The only alternative to building such a marketplace is centralized governmental control. Instead of consumers, insurers, and service suppliers figuring out the best way to stretch the health-care dollar, the government would try to do it. The Democratic majority in Congress won’t admit it, but that’s their plan. For now, they say they want to improve the efficiency of health-care with information technology and research into what works and doesn’t in medical practice. But these steps won’t come close to “bending the cost curve,” as the president says he wants to do. In time, the Obama administration and their allies in Congress will be forced to put on the table the kinds of arbitrary cost-control mechanisms used by other countries — price setting, premium limits, and fixed capital budgets for facilities. 

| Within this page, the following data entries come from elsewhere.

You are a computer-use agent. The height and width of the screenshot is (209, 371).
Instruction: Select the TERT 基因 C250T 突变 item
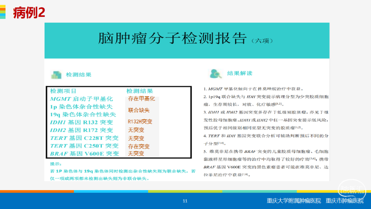(85, 146)
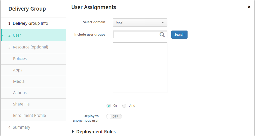The height and width of the screenshot is (136, 255).
Task: Open the User step
Action: click(17, 35)
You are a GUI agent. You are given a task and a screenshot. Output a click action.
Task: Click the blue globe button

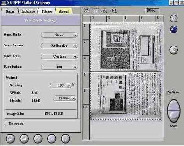click(x=173, y=29)
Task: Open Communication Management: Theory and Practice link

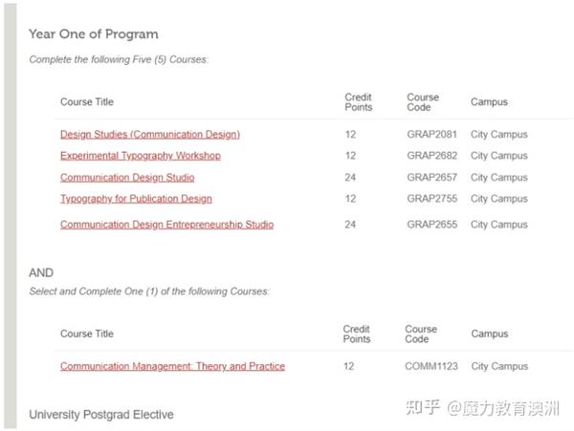Action: click(x=172, y=366)
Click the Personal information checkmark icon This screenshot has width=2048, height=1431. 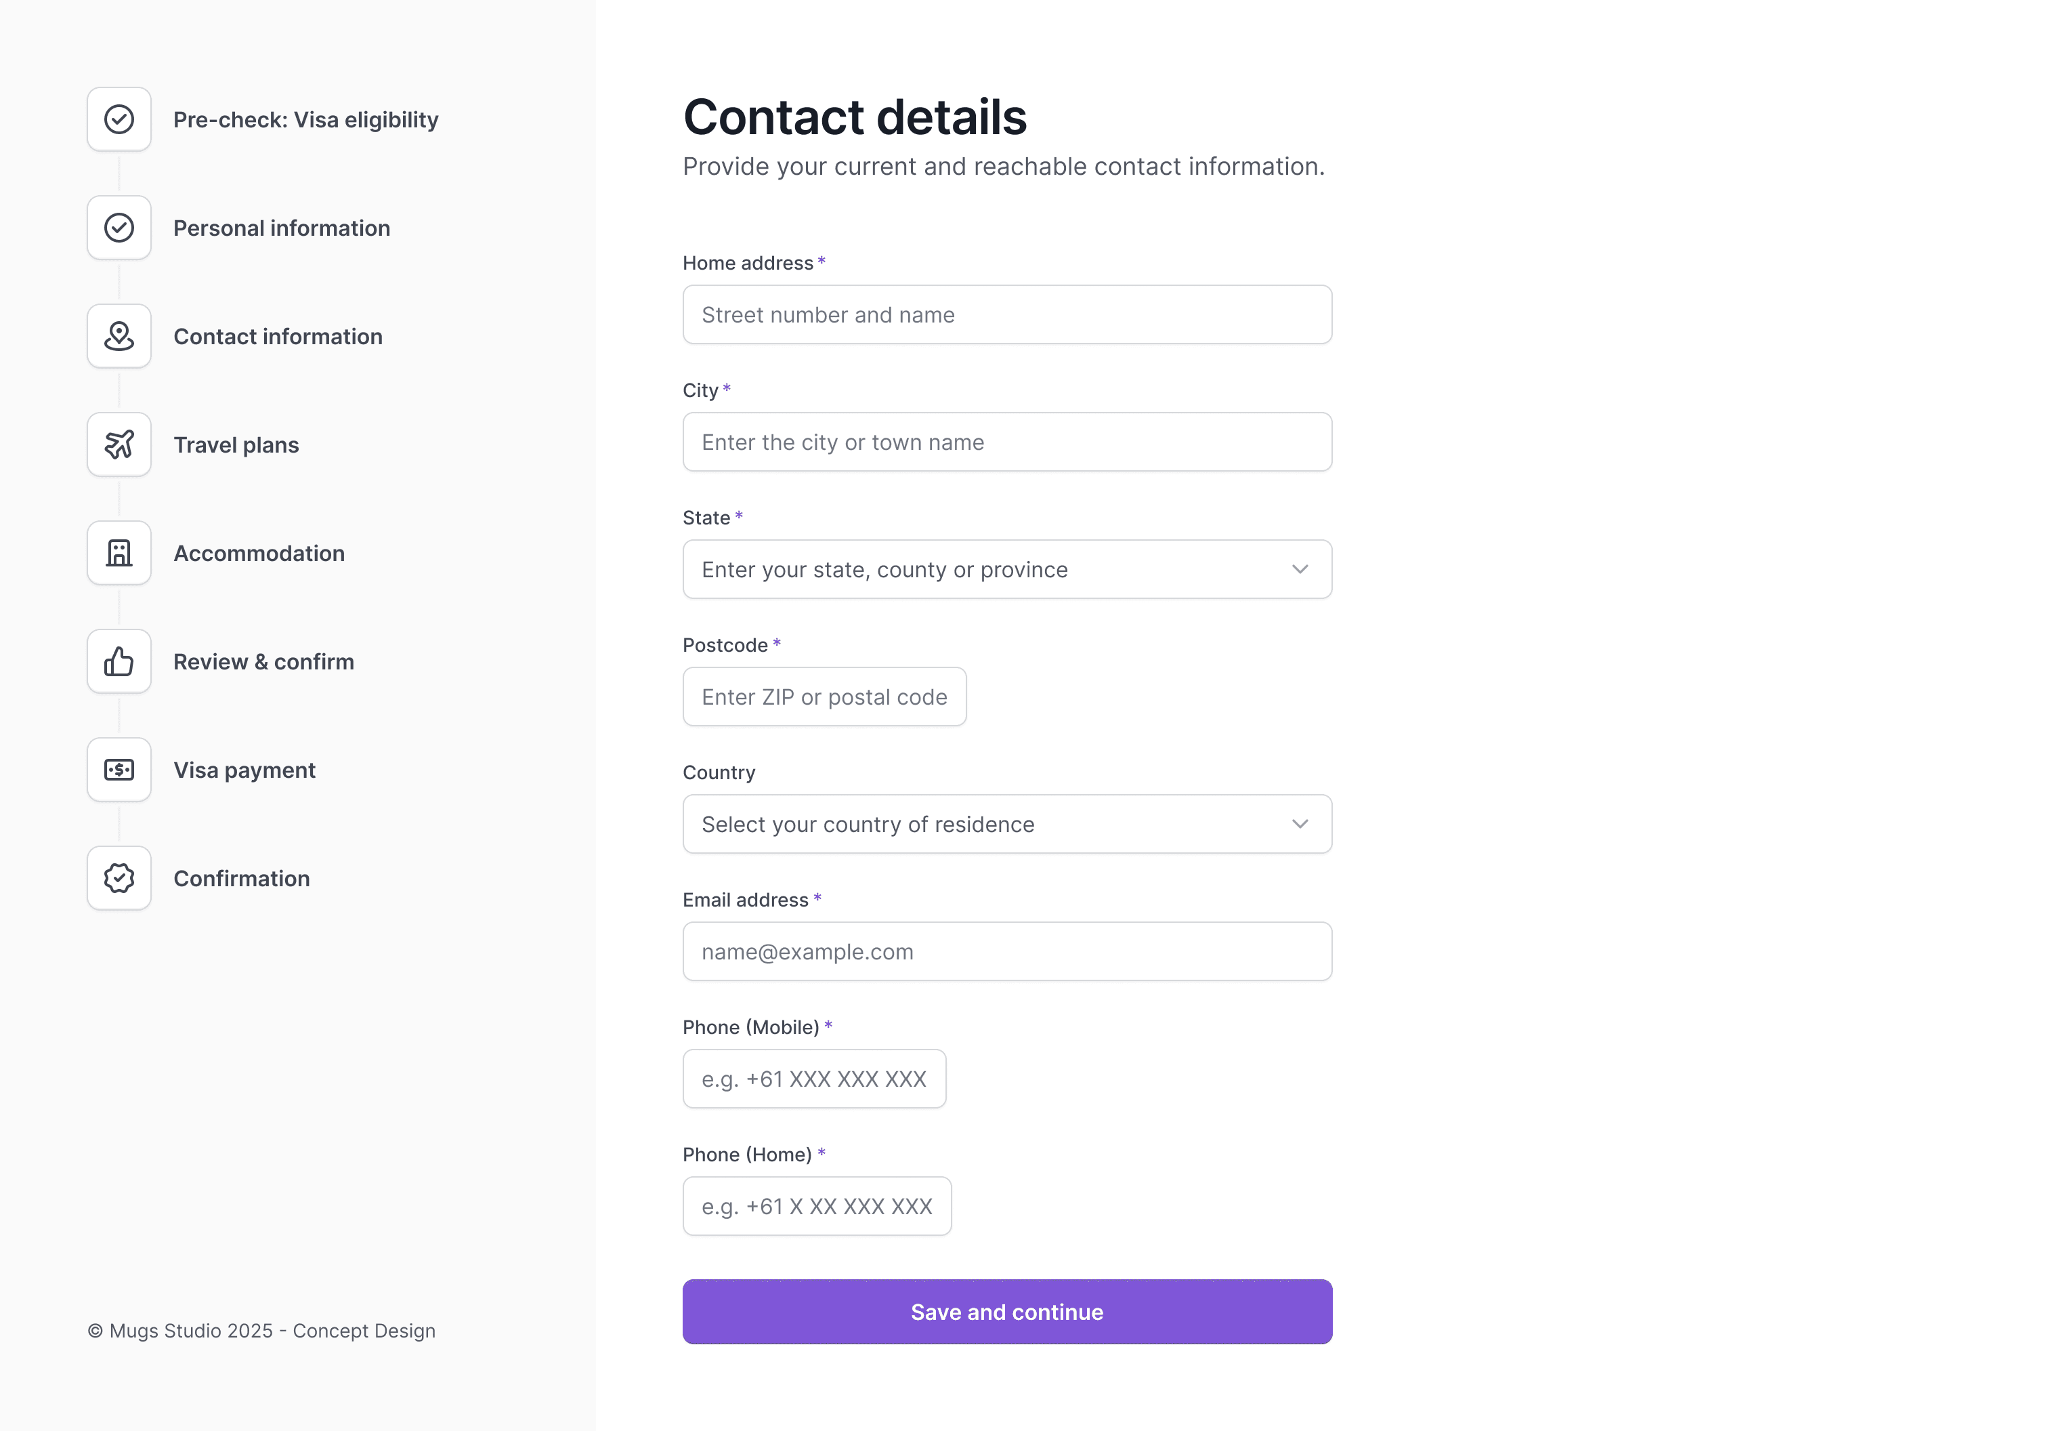tap(119, 227)
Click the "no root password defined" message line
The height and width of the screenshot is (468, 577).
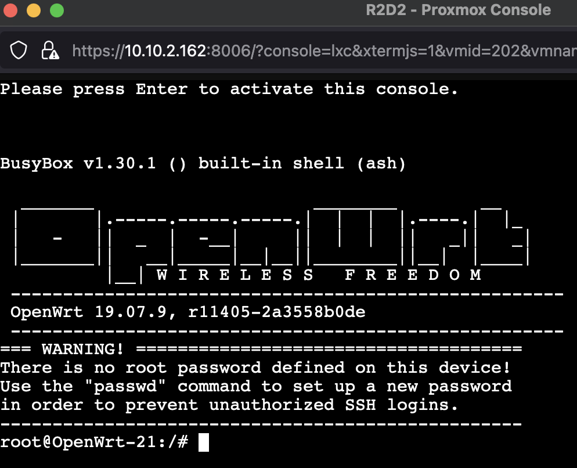click(x=255, y=368)
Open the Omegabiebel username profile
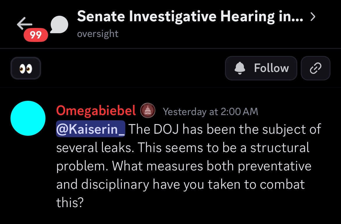This screenshot has height=224, width=341. [x=96, y=111]
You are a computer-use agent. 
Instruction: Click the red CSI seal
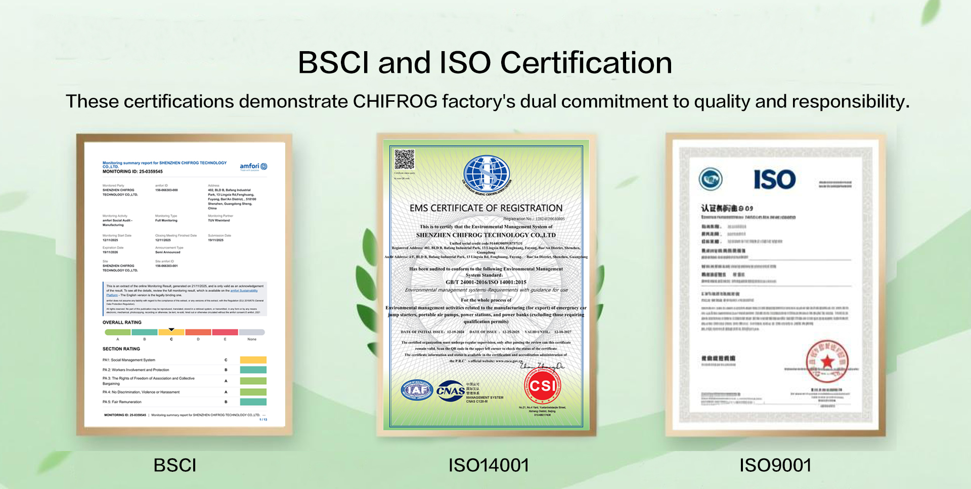[x=543, y=386]
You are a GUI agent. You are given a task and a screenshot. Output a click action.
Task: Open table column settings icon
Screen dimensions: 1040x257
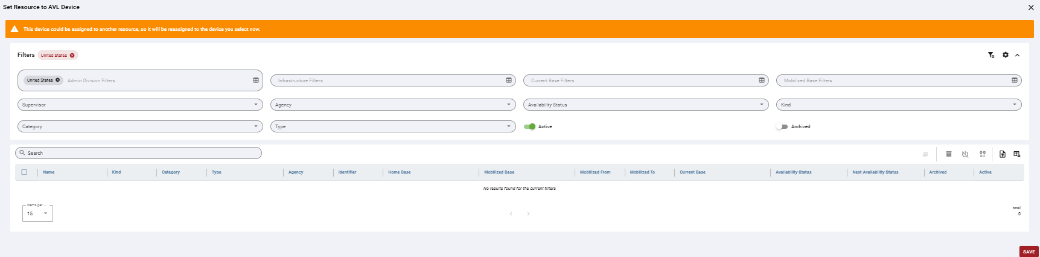[x=1017, y=154]
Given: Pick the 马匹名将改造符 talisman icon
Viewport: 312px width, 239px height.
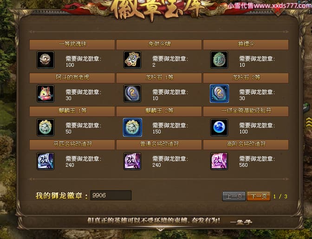Looking at the screenshot, I should pyautogui.click(x=46, y=161).
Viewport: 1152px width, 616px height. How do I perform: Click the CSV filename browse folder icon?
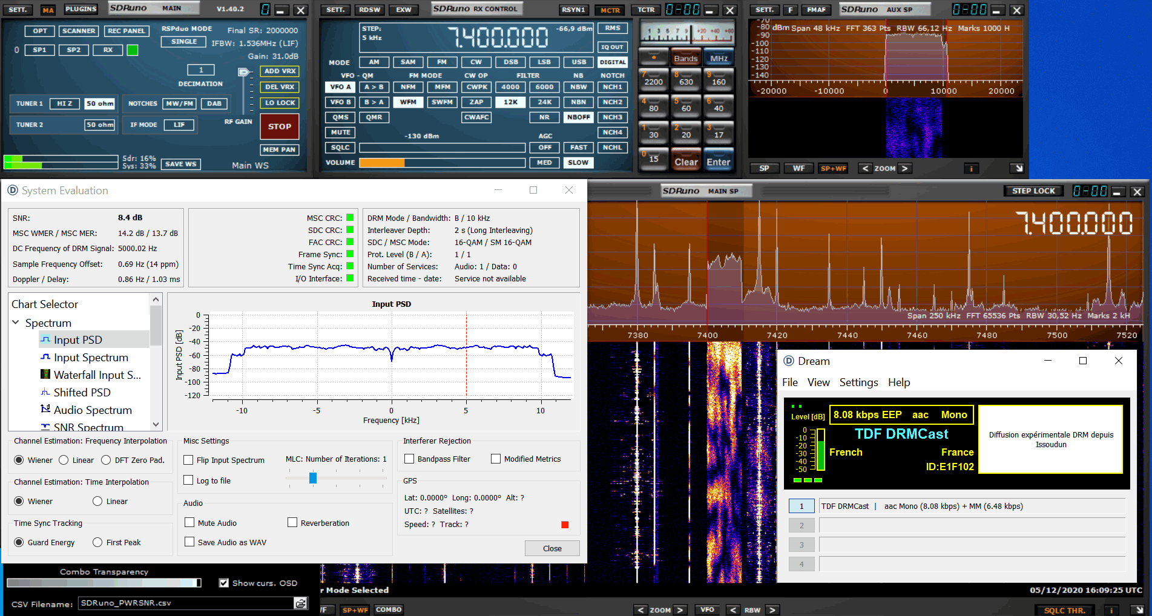tap(300, 603)
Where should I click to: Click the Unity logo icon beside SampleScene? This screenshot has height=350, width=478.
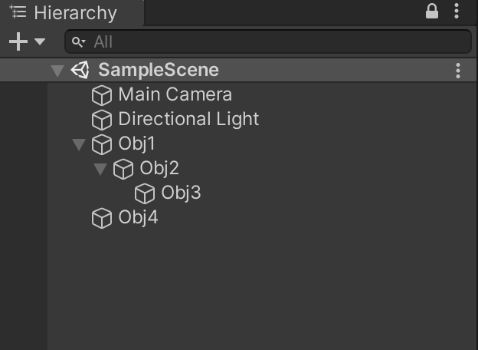pos(80,70)
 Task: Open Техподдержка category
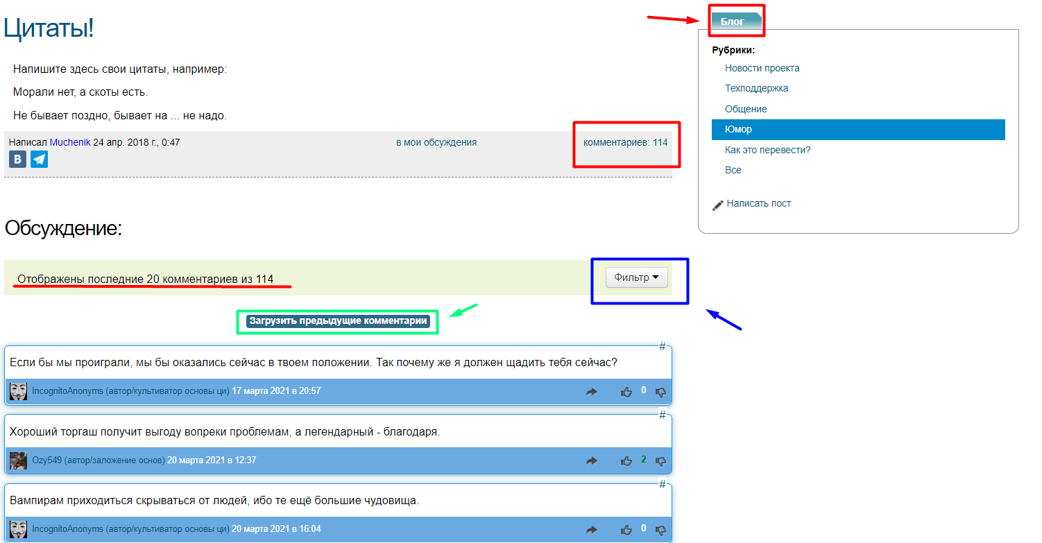point(756,88)
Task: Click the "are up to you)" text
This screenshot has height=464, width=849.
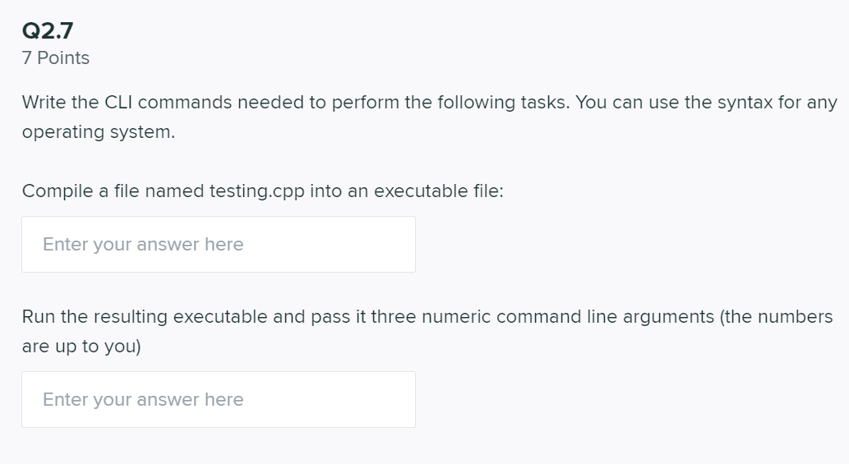Action: point(81,347)
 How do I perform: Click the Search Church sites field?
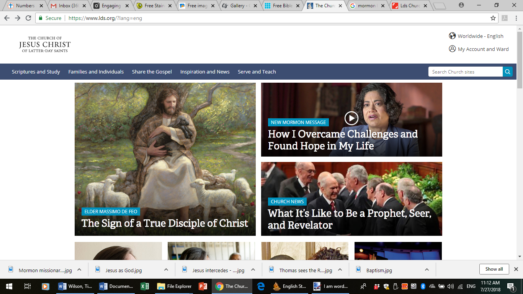[x=465, y=72]
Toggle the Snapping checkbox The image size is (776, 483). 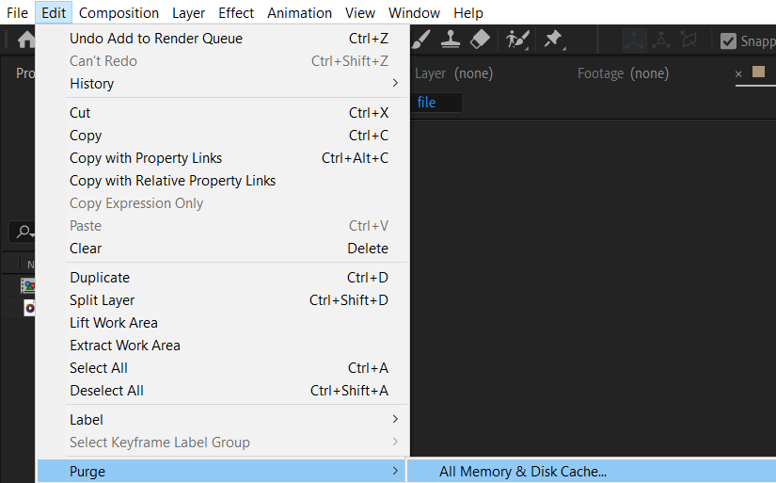pyautogui.click(x=728, y=40)
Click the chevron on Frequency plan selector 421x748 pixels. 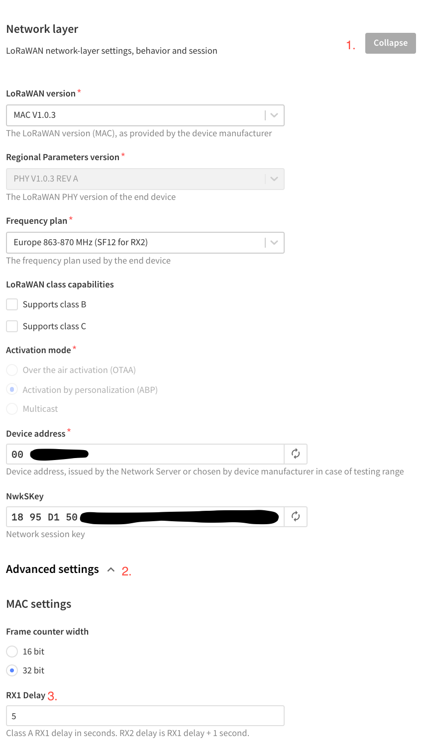[x=274, y=242]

And that’s a sure-fire recipe to get exactly what Klein says he does not want — irrational rationing of care.  Whenever a distant national government imposes cost constraints, it leads to a reduction in the number of willing suppliers of services, waiting lists, and government-driven rationing of care. Indeed, quite frequently, it is cancer victims who have the hardest time getting access to the services they need on a timely basis.

Klein is absolutely right that the public should be fearful of opening the door to arbitrary rationing of health-care in the U.S. That’s why they should reject the kind of reform program Klein and others advocate.